**Excerpted text**.
What Could Have Been And What Was
1] In the 1991 film Cabeza de Vaca we are given an unconventional view of Spaniards in America during the 16th century. We do not see grand conquests, epic battles, or wealth beyond measure. Instead, we see an America stripped of all myth and portrayed in its crude truth. From the start the characters are not aiming at riches and glory but at simple survival. We follow this path of survival and coexistence for the duration of the film, and then, when we have almost forgotten that conquest existed, it is thrown back into plain view. We see riders in the desert and a return to a Spanish camp. In this camp we are given the campfire sequence and a speech that brings all the clouding of American myth right back. The film is very sparse in its use of dialogue, and Dorantes’ speech during this sequence is one of the most extensive dialogues in the film. Why would this sequence require the amount of attention that it receives in the film? On the surface this scene is just a series of lies, but the odd and extensive dialogue, working with the powerful visuals, reveals several important observations.
2] The scene opens with Dorantes and Castillo socializing with the other Spaniards around a campfire. Cabeza de Vaca and Estabanico do not join the group but, instead, sit on the edge of the fire’s glow. Instantly we see a reluctance of these two men to return to Spanish society. Dorantes and Castillo, on the other hand, have quickly returned to a state of full Spanish comfort. They wear pompous Spanish clothing; they drink wine from a Spanish cup and seem fully re-assimilated socially. Cabeza de Vaca and Estabanico not only decline to join in on the conversation but also have rejected the Spanish luxuries available to them. They remain in their simple native clothing, and instead of drinking wine with the others, they use water to bathe. Their bathing shows an appreciation of simple resources such as water, which they have come to appreciate during their journey. This bathing also seems to be an act of disgust at their Spanish reunion. The action implies that they feel a dirtiness that they wish to cleanse, and the source of this tarnish is the actions of the other Spaniards.

**Input records**.

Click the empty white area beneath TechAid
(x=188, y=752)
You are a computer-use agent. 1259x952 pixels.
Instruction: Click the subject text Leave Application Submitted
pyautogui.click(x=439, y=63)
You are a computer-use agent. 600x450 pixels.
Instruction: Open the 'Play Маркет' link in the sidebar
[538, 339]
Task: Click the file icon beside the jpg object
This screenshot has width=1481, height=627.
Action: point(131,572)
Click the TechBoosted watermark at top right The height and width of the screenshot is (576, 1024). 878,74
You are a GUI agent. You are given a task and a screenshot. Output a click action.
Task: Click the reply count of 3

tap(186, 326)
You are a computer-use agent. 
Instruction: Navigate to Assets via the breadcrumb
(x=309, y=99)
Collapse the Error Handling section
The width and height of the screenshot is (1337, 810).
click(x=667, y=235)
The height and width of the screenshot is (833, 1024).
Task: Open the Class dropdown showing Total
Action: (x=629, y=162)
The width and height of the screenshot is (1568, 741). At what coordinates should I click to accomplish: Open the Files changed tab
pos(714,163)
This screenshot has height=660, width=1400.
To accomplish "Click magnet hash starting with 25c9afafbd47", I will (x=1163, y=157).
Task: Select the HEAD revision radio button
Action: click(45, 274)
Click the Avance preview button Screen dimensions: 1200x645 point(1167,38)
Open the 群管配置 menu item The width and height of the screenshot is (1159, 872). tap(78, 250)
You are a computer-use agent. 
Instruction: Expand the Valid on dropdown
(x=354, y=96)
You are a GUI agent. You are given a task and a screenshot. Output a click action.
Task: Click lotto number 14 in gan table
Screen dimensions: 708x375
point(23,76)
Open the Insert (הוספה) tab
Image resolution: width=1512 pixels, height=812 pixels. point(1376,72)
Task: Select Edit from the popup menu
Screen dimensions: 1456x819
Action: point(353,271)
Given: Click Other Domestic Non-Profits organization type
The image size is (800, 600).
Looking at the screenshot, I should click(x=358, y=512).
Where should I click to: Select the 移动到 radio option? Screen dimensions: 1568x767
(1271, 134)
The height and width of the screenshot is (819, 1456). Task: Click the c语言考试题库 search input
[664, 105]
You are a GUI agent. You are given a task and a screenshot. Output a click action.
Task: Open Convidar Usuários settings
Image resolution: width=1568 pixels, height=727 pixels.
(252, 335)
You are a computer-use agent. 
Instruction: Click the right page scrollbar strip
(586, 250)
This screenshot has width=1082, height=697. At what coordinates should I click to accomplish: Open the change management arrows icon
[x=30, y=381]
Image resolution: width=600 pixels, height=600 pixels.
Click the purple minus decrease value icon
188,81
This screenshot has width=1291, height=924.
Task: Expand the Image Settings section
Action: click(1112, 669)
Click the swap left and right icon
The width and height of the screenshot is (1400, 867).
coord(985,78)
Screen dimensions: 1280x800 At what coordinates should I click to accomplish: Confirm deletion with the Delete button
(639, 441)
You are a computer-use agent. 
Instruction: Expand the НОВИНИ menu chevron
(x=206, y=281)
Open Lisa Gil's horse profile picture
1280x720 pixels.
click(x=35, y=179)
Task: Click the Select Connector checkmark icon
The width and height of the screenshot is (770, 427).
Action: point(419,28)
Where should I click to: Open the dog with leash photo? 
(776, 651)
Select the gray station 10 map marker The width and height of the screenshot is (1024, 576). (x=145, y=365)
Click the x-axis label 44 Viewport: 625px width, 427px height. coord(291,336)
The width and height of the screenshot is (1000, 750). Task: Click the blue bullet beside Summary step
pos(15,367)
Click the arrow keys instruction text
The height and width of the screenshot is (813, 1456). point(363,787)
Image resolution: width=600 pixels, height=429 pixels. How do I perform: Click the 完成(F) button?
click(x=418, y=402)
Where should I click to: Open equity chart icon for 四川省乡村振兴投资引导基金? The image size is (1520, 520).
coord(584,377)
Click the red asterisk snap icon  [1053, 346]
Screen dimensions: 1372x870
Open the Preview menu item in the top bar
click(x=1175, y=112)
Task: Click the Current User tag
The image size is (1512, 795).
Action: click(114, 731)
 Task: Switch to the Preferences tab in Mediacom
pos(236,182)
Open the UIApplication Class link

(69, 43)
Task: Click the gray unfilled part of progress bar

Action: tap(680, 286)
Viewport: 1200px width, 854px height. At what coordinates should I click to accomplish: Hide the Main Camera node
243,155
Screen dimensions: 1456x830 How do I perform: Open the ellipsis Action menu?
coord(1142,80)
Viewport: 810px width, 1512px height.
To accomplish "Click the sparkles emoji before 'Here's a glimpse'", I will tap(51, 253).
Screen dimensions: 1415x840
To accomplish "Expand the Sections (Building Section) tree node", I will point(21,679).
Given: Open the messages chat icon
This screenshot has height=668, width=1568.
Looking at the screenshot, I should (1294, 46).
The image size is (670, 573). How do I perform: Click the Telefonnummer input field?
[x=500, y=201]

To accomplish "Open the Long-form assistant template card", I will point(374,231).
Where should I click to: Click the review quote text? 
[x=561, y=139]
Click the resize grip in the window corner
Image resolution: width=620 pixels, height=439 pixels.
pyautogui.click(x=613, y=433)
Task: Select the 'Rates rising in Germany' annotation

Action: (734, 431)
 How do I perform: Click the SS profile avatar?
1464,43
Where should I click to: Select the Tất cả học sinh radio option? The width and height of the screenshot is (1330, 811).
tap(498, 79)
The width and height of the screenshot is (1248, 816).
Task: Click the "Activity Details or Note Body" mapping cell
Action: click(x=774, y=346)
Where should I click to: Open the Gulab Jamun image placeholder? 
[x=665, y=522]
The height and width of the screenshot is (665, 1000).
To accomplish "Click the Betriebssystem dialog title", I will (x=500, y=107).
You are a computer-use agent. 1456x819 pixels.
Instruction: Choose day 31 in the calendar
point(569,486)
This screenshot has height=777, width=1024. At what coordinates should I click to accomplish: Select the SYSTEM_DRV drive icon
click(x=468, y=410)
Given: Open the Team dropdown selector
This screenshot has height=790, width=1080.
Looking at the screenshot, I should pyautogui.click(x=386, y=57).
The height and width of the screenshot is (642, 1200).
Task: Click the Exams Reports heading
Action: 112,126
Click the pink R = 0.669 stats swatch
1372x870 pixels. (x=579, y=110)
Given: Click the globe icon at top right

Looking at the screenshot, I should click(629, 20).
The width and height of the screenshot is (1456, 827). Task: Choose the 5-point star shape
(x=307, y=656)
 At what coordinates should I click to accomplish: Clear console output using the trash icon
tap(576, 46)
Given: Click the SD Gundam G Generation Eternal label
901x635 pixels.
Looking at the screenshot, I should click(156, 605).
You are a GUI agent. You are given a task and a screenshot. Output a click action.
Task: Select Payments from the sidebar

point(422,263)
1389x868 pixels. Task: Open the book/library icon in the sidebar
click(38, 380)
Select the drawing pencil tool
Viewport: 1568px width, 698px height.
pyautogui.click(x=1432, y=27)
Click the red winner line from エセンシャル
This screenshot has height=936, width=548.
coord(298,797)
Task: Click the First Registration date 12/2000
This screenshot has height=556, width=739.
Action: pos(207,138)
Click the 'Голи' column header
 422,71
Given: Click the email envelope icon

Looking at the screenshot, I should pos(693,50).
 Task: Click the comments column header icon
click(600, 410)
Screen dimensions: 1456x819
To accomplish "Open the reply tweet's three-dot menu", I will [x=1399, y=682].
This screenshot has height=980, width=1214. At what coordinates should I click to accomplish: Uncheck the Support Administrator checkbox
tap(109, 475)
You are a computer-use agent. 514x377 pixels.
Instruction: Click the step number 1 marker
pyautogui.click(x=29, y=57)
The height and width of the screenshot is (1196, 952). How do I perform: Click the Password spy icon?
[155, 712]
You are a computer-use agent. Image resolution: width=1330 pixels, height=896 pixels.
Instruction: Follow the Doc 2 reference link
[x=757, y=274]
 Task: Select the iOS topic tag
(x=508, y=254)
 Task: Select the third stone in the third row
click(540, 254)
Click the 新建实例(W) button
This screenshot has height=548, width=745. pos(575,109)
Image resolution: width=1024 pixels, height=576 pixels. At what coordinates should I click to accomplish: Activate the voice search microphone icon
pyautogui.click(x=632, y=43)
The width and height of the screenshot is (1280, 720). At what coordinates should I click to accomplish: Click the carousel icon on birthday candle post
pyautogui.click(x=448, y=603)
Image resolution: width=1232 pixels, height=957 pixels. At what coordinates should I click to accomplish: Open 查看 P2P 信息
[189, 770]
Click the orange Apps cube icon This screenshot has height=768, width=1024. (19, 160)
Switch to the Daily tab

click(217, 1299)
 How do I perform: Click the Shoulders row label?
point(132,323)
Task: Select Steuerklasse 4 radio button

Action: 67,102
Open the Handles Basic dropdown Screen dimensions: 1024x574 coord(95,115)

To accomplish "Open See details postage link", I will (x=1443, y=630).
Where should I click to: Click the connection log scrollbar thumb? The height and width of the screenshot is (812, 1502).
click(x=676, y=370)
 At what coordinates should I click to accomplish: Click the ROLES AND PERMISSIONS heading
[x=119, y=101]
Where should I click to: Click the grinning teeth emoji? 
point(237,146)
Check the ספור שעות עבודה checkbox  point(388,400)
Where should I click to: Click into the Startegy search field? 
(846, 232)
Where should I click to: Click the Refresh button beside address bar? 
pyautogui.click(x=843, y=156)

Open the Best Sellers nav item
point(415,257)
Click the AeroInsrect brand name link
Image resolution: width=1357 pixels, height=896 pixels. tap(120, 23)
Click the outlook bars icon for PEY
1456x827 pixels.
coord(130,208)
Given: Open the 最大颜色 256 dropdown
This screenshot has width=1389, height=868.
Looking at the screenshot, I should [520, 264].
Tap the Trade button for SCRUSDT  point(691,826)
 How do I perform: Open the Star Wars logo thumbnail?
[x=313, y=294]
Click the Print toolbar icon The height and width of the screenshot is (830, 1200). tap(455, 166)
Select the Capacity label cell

**Actions to take**.
**1.** In the essay on the film Cabeza de Vaca, what do Cabeza de Vaca and Estabanico use water for while the others drink wine around the campfire?
**2.** Reproduce the records verbatim from the line with "Task: Select the iOS topic tag" to the line with "Open the Handles", including both of those lines.

**Solutions to the exercise**.
**1.** They use the water to bathe.

**2.**
 Task: Select the iOS topic tag
(x=508, y=254)
 Task: Select the third stone in the third row
click(540, 254)
Click the 新建实例(W) button
This screenshot has height=548, width=745. pos(575,109)
Image resolution: width=1024 pixels, height=576 pixels. At what coordinates should I click to accomplish: Activate the voice search microphone icon
pyautogui.click(x=632, y=43)
The width and height of the screenshot is (1280, 720). At what coordinates should I click to accomplish: Click the carousel icon on birthday candle post
pyautogui.click(x=448, y=603)
Image resolution: width=1232 pixels, height=957 pixels. At what coordinates should I click to accomplish: Open 查看 P2P 信息
[189, 770]
Click the orange Apps cube icon This screenshot has height=768, width=1024. (19, 160)
Switch to the Daily tab

click(217, 1299)
 How do I perform: Click the Shoulders row label?
point(132,323)
Task: Select Steuerklasse 4 radio button

Action: 67,102
Open the Handles Basic dropdown Screen dimensions: 1024x574 coord(95,115)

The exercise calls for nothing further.